Provided records.

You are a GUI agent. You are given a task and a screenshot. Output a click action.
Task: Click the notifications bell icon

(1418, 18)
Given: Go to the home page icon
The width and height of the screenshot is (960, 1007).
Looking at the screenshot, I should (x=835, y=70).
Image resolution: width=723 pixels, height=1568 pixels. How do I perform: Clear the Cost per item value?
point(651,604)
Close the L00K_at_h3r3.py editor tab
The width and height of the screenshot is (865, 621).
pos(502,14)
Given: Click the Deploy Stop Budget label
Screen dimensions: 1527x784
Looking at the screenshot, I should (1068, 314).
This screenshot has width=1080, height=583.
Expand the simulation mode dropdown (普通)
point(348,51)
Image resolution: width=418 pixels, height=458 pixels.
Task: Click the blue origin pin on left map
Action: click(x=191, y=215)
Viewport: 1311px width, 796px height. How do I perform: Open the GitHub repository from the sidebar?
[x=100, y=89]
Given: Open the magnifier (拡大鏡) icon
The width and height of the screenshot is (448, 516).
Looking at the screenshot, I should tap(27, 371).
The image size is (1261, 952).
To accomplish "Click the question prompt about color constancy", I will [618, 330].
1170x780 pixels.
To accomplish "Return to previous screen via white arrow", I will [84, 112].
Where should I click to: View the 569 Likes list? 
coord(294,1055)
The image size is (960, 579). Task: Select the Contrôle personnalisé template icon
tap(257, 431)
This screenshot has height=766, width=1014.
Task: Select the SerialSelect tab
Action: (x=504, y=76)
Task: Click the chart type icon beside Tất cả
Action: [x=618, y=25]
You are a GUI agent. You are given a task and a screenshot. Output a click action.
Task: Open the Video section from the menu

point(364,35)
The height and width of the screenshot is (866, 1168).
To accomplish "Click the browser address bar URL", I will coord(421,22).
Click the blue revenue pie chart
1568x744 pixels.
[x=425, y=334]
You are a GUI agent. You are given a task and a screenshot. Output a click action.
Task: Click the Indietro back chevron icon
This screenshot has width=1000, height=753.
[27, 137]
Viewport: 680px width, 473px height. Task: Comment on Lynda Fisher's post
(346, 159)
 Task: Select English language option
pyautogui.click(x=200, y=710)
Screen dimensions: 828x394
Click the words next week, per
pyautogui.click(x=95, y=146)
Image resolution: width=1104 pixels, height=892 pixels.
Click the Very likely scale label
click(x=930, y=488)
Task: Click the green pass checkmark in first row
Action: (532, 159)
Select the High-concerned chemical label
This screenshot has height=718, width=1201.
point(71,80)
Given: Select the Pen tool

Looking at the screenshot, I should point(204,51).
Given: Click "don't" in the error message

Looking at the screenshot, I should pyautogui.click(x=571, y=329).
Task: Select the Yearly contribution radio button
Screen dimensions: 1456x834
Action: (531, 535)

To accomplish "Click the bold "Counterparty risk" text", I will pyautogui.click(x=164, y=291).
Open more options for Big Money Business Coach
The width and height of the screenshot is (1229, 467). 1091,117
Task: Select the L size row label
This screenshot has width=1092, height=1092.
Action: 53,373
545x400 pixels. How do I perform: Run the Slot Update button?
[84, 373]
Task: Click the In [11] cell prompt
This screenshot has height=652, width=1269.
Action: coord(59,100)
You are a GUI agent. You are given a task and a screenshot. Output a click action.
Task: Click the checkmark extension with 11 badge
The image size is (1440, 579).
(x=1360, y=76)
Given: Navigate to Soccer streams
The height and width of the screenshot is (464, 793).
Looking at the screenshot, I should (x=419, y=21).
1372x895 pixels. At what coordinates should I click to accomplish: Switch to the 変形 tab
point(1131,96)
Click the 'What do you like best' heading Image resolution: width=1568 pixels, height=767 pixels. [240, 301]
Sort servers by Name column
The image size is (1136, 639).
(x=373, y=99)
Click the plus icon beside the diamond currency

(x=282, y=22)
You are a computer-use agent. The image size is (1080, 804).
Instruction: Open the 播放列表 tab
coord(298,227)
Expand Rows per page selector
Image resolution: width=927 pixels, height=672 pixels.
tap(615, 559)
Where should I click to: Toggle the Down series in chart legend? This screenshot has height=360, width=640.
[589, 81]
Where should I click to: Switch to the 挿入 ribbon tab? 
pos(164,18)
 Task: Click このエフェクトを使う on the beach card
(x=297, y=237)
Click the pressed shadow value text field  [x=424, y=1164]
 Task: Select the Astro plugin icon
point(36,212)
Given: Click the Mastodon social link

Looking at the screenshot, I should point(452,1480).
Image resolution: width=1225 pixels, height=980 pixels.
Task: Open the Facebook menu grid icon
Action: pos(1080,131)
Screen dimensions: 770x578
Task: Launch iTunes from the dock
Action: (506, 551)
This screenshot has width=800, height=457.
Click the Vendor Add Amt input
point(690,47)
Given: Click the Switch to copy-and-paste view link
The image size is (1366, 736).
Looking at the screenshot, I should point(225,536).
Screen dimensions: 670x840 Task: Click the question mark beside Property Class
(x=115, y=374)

Exercise objective. The records above should be printed exactly, please, from the first line through the line containing "1170x780 pixels.", with both ends kept and nothing past it.

Exercise response.
You are a GUI agent. You are given a task and a screenshot. Output a click action.
Task: Click the notifications bell icon

(1418, 18)
Given: Go to the home page icon
The width and height of the screenshot is (960, 1007).
Looking at the screenshot, I should (x=835, y=70).
Image resolution: width=723 pixels, height=1568 pixels. How do I perform: Clear the Cost per item value?
point(651,604)
Close the L00K_at_h3r3.py editor tab
The width and height of the screenshot is (865, 621).
pos(502,14)
Given: Click the Deploy Stop Budget label
Screen dimensions: 1527x784
Looking at the screenshot, I should (1068, 314).
This screenshot has width=1080, height=583.
Expand the simulation mode dropdown (普通)
point(348,51)
Image resolution: width=418 pixels, height=458 pixels.
Task: Click the blue origin pin on left map
Action: click(x=191, y=215)
Viewport: 1311px width, 796px height. How do I perform: Open the GitHub repository from the sidebar?
[x=100, y=89]
Given: Open the magnifier (拡大鏡) icon
The width and height of the screenshot is (448, 516).
Looking at the screenshot, I should tap(27, 371).
The image size is (1261, 952).
To accomplish "Click the question prompt about color constancy", I will [618, 330].
1170x780 pixels.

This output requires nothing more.